-- Material provided follows --

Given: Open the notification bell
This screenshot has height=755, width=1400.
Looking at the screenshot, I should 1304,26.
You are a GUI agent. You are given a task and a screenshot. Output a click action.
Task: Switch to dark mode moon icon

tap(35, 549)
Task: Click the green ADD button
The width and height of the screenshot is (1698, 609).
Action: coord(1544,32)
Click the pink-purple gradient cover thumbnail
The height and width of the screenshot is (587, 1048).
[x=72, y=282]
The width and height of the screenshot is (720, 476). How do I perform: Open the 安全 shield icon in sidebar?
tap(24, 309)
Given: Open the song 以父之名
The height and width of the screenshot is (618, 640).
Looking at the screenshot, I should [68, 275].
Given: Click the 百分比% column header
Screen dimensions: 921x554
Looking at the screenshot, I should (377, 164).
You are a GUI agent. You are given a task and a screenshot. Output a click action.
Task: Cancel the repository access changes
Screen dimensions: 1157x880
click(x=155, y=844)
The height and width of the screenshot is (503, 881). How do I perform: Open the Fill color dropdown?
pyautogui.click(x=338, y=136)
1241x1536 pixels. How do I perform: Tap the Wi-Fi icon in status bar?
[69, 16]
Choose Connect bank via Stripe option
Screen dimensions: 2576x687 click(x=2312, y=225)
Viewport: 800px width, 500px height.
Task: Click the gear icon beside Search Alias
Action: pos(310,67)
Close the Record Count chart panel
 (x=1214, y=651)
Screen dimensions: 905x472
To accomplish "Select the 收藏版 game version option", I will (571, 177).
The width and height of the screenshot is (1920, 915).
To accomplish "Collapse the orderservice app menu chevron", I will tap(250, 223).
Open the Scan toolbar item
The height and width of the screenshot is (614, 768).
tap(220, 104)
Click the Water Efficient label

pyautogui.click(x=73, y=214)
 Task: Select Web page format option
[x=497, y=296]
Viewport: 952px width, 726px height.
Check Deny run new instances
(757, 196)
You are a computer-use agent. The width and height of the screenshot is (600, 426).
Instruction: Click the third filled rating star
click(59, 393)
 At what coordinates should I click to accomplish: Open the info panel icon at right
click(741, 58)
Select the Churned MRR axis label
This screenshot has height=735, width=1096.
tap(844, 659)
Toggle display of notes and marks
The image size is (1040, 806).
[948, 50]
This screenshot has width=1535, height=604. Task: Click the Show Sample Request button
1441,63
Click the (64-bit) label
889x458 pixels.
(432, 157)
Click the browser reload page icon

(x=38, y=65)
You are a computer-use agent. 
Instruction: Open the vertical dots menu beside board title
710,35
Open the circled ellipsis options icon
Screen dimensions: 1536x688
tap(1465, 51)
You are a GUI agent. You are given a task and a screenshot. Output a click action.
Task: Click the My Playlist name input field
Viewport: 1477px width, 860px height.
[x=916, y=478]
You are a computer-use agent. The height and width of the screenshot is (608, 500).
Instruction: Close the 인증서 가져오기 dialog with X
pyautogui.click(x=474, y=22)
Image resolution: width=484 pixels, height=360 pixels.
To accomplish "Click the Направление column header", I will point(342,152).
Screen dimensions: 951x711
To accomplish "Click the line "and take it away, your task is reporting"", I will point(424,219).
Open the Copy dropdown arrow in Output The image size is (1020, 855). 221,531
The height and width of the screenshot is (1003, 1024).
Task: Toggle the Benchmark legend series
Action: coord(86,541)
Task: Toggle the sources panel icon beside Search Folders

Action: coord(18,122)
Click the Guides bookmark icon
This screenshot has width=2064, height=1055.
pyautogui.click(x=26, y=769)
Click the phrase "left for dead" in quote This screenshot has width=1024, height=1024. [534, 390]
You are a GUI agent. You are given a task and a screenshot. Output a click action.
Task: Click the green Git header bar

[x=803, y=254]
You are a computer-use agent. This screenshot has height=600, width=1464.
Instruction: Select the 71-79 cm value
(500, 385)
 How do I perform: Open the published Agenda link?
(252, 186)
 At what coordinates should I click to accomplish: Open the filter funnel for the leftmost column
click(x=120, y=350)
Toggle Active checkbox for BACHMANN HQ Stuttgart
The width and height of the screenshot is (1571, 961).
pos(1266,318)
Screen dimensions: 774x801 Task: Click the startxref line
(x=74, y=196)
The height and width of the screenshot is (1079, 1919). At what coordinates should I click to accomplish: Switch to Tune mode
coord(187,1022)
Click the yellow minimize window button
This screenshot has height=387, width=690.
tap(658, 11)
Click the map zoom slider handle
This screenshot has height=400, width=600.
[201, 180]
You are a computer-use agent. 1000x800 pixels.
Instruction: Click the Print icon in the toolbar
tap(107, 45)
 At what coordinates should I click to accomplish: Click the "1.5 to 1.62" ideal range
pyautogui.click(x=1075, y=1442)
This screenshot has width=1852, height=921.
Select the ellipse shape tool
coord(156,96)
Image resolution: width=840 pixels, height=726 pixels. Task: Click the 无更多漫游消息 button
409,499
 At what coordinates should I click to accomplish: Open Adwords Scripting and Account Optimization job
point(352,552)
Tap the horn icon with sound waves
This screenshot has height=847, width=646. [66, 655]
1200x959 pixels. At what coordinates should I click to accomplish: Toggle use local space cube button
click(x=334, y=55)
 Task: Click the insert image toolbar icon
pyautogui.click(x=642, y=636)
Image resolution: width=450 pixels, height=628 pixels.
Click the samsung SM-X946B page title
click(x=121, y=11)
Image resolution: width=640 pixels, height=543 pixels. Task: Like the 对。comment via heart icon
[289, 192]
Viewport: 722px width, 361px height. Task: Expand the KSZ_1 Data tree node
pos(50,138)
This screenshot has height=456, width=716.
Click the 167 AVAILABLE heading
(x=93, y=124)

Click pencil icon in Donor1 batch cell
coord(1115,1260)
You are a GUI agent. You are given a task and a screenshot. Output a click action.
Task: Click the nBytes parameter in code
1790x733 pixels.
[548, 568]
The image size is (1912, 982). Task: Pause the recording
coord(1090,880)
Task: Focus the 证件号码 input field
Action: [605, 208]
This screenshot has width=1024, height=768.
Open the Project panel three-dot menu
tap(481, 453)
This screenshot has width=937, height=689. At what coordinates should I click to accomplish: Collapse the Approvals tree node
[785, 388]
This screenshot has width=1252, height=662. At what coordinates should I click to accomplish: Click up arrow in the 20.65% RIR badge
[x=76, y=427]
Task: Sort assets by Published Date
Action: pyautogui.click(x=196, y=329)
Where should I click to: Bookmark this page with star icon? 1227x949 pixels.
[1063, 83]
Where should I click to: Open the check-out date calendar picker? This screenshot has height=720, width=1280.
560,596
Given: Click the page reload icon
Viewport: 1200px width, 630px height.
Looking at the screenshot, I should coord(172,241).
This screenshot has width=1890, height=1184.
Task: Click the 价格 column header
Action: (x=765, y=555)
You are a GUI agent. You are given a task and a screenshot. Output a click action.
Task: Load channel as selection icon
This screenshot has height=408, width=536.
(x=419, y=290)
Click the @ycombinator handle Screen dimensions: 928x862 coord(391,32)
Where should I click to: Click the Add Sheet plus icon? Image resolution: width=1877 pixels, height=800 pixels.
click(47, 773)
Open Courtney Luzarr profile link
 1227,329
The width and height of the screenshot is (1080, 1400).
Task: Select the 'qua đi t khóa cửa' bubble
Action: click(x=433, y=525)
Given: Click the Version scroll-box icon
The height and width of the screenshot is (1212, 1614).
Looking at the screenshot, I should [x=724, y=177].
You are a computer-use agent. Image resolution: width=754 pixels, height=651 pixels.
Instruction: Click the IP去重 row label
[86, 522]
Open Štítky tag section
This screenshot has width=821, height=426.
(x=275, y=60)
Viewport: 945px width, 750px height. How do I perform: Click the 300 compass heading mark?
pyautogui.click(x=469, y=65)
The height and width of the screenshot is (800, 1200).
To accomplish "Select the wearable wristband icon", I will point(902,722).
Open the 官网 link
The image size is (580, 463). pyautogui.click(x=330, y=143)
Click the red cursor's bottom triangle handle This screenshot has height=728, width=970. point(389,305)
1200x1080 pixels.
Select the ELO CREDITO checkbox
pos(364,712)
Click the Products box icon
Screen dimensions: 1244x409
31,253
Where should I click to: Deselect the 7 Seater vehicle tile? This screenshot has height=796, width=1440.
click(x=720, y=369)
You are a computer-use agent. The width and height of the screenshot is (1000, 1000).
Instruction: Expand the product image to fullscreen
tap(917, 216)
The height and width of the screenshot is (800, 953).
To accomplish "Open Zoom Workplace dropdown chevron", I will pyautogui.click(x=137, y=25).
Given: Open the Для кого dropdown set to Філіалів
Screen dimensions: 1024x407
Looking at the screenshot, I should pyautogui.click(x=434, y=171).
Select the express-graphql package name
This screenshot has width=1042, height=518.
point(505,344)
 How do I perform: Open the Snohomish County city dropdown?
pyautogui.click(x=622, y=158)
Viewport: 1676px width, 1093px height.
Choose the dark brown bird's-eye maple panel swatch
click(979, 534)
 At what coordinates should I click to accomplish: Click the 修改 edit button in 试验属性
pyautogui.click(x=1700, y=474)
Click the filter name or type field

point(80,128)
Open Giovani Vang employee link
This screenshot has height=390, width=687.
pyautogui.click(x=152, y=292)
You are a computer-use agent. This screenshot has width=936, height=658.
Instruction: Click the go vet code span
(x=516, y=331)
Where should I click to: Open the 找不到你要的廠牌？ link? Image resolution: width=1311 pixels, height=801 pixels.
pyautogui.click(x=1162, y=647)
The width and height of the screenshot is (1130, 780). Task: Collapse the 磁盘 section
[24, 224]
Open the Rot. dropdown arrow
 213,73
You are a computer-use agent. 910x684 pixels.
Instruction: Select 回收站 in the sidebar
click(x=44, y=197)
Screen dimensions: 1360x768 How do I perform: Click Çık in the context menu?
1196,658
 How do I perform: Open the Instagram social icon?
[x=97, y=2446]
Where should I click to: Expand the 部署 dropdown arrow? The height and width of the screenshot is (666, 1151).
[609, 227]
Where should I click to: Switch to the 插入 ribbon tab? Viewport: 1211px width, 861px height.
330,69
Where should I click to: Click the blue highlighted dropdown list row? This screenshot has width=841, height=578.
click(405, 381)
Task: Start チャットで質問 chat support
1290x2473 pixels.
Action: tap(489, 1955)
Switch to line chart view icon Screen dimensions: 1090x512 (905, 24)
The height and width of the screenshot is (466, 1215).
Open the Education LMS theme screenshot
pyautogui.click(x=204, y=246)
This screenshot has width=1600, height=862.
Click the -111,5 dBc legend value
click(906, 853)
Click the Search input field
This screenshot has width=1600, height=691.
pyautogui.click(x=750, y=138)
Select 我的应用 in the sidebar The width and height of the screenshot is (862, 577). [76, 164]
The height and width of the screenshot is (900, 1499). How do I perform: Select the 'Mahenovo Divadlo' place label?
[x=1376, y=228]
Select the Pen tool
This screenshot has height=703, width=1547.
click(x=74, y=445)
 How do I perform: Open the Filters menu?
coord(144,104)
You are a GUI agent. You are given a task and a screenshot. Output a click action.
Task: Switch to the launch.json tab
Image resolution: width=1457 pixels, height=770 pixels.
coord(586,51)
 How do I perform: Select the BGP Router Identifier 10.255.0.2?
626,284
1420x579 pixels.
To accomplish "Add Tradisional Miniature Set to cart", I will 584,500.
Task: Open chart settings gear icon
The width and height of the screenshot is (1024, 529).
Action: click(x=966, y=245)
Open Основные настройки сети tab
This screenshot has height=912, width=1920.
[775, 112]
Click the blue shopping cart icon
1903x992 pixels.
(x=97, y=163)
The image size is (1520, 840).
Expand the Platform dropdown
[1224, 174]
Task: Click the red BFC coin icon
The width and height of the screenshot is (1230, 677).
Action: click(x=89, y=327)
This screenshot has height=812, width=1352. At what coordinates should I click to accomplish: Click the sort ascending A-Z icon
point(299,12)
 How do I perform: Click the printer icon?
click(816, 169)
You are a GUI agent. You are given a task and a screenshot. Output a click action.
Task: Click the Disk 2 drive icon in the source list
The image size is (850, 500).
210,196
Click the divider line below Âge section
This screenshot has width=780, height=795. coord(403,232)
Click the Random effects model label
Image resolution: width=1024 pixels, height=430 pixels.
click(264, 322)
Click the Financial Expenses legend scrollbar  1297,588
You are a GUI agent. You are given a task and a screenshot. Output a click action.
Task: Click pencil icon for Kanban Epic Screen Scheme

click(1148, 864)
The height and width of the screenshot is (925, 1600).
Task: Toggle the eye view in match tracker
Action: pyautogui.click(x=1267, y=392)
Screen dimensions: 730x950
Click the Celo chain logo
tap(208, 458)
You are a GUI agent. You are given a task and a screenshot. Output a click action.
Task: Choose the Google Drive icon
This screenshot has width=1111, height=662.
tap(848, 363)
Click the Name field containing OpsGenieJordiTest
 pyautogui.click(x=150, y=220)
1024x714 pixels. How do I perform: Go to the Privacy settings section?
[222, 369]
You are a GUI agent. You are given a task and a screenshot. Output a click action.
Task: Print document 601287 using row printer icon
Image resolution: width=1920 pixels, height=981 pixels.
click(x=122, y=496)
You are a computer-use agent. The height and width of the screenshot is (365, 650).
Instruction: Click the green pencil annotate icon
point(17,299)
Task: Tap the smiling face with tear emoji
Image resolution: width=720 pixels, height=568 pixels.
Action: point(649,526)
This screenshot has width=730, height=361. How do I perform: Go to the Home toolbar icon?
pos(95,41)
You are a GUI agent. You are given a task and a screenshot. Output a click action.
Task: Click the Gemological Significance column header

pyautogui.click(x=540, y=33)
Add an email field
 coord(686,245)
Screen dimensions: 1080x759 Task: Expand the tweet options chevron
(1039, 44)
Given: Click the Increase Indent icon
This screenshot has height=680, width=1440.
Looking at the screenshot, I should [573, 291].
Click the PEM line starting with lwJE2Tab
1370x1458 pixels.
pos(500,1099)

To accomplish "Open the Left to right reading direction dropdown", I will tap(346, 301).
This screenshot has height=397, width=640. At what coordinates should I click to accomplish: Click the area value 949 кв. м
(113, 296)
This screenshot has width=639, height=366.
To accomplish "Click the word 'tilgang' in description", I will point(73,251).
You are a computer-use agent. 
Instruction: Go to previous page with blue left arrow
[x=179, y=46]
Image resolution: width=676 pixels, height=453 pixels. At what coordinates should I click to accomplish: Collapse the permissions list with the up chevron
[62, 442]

-- Material provided concluded --

▶ [What you should do]
Where a line of the data contains "computer", copy that line.

▶ [Solved problem]
You are a computer-use agent. The width and height of the screenshot is (600, 426).
You are a computer-use agent. 
You are a computer-use agent. The height and width of the screenshot is (608, 500).
You are a computer-use agent. This screenshot has height=600, width=1464.
You are a computer-use agent. 1000x800 pixels.
You are a computer-use agent. Image resolution: width=754 pixels, height=651 pixels.
You are a computer-use agent. The width and height of the screenshot is (1000, 1000).
You are a computer-use agent. This screenshot has width=936, height=658.
You are a computer-use agent. 910x684 pixels.
You are a computer-use agent. The height and width of the screenshot is (365, 650).
You are a computer-use agent. 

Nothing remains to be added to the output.